Alors, à Libé, nous sommes allés chercher Catherine Deneuve pour savoir si elle se sentait toujours solidaire de ses co-signataires, nous avions assez peu d'espoir car la femme est très secrète, elle ne s'expose que dans le cadre du cinéma, et pourtant elle a accepté de parler à Anne Diatkine, signe qu'elle n'en pouvait plus d'entendre débiter, quasi en son nom, des propos qu'elle ne partage absolument pas. En d'autres termes, Catherine Deneuve siffle, ce matin dans Libé, la fin d'un jeu qui devenait un peu malsain. «Oui, j’ai signé cette pétition, nous écrit-elle, et cependant, il me paraît absolument nécessaire aujourd’hui de souligner mon désaccord avec la manière dont certaines pétitionnaires s’octroient individuellement le droit de se répandre dans les médias, dénaturant l’esprit même de ce texte. Dire sur une chaîne de télé qu’on peut jouir lors d’un viol est pire qu’un crachat au visage de ­toutes celles qui ont subi ce crime. Non seulement ces paroles laissent entendre à ceux qui ont l’habitude d’user de la force ou de se servir de la sexualité pour détruire que ce n’est pas si grave, puisque finalement il arrive que la victime jouisse. Mais quand on paraphe un manifeste qui engage d’autres personnes, on se tient, on évite de les embarquer dans sa propre incontinence verbale. C’est indigne. Et évidemment rien dans le texte ne prétend que le harcèlement a du bon, sans quoi je ne l’aurais pas signé. » On voit donc que Catherine Deneuve est en colère. Nous devons vivre ensemble, dit-elle, sans “porcs”, ni “salopes”. "Je salue fraternellement toutes les victimes d’actes odieux qui ont pu se sentir agressées par cette tribune parue dans le Monde, c’est à elles et à elles seules que je présente mes excuses. »

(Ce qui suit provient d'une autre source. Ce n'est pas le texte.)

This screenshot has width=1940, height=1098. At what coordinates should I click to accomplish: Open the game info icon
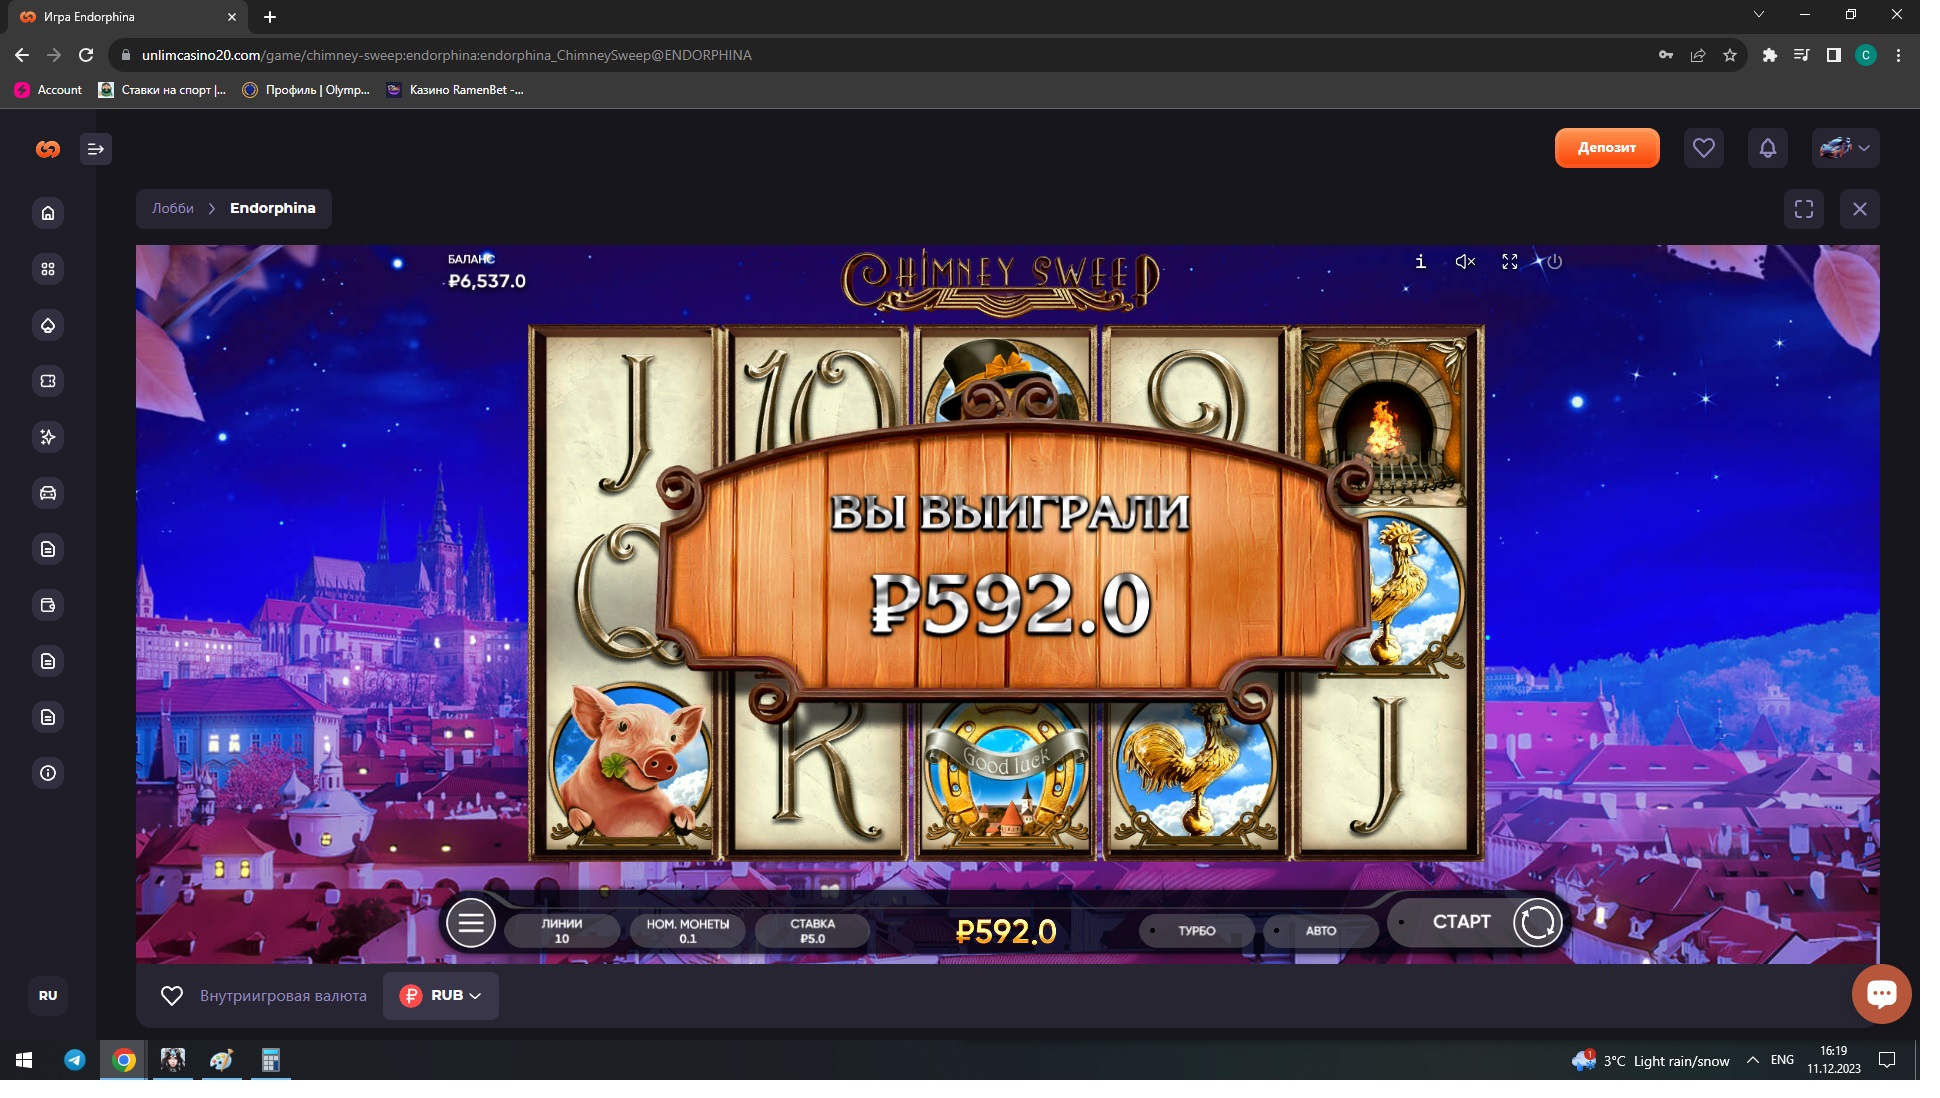(1420, 262)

Denis Ramond contre l'instrumentalisation du philosophe Ruwen Ogien

Nous publions une autre tribune, et cette fois c'est un homme qui est en colère contre cette fameuse tribune parue dans Le Monde. Denis Ramond est docteur en sciences politique et il apprécie très peu que le philosophe Ruwen Ogien, mort l'an dernier et défenseur bien connu des libertés individuelles, ait été utilisé pour avaliser la liberté d'importuner. "Les rédactrices de cette tribune proposent d'ajouter à la liberté d'offenser prônée par le philosophe une liberté d'importuner qui serait de même nature et deviendrait une véritable condition de la liberté sexuelle, écrit-il. Son idée était qu'il est possible de défendre une liberté de choquer, c'est-à-dire d'attaquer les croyances, les symboles et les dogmes sans pour autant porter préjudice à des personnes. Ce qui a pour corollaire une morale sexuelle fondée sur le consentement. On saisit tout ce qui sépare cette vision, d'une liberté d'importuner qui, par définition, revient à nuire à des personnes en forçant leur consentement. Les amateurs véritables de la liberté ne sont pas si nombreux, Ruwen Ogien était l'un d'entre eux, c'est pourquoi sa voix manque".